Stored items
Start of Block
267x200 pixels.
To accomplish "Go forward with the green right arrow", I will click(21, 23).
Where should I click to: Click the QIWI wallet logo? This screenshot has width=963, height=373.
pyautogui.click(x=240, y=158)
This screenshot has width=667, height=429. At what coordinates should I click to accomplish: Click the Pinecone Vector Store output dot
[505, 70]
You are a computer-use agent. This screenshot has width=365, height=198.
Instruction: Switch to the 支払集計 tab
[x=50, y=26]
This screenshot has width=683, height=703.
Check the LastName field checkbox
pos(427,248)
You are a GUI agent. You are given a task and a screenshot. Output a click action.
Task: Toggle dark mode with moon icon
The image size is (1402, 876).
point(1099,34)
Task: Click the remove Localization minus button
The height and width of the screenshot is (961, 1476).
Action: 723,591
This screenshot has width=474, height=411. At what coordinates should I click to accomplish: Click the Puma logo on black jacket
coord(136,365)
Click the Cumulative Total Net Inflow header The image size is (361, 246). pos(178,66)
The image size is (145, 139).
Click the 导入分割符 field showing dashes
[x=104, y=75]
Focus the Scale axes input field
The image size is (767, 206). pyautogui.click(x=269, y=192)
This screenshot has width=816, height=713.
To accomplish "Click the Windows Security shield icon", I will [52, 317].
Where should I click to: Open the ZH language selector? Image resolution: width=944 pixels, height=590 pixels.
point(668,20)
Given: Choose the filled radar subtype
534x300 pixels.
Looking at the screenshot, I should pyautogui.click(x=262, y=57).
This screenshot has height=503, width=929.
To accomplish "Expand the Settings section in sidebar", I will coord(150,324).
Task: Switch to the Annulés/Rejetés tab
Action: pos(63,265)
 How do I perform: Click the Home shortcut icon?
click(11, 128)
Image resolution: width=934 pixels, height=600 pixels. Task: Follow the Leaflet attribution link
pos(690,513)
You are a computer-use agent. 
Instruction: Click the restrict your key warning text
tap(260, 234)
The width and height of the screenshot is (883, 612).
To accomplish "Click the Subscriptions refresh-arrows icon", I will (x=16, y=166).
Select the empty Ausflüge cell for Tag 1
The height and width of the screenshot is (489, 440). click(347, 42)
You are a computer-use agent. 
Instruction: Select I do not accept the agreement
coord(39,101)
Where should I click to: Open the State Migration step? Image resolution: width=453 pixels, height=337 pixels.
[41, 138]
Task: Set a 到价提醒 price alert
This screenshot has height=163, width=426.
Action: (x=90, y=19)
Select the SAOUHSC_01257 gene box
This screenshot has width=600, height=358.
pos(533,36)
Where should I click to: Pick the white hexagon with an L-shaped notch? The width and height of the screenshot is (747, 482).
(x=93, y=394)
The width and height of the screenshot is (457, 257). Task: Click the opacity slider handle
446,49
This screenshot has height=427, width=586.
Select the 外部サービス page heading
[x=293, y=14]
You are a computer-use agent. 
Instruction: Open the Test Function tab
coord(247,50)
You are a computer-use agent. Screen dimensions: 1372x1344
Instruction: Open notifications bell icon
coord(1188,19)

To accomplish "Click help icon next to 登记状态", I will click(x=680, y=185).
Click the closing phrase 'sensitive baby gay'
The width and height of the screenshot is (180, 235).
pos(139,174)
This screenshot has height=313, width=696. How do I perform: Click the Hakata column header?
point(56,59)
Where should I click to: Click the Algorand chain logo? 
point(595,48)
End of Block
WHAT YOU HAVE TO DO — All lines from the one with "Instruction: Open notifications bell icon" through the final line above are to be quoted exactly; quote no other line.

SOLUTION FOR THIS PROBLEM —
Instruction: Open notifications bell icon
coord(1188,19)

To accomplish "Click help icon next to 登记状态", I will click(x=680, y=185).
Click the closing phrase 'sensitive baby gay'
The width and height of the screenshot is (180, 235).
pos(139,174)
This screenshot has height=313, width=696. How do I perform: Click the Hakata column header?
point(56,59)
Where should I click to: Click the Algorand chain logo? 
point(595,48)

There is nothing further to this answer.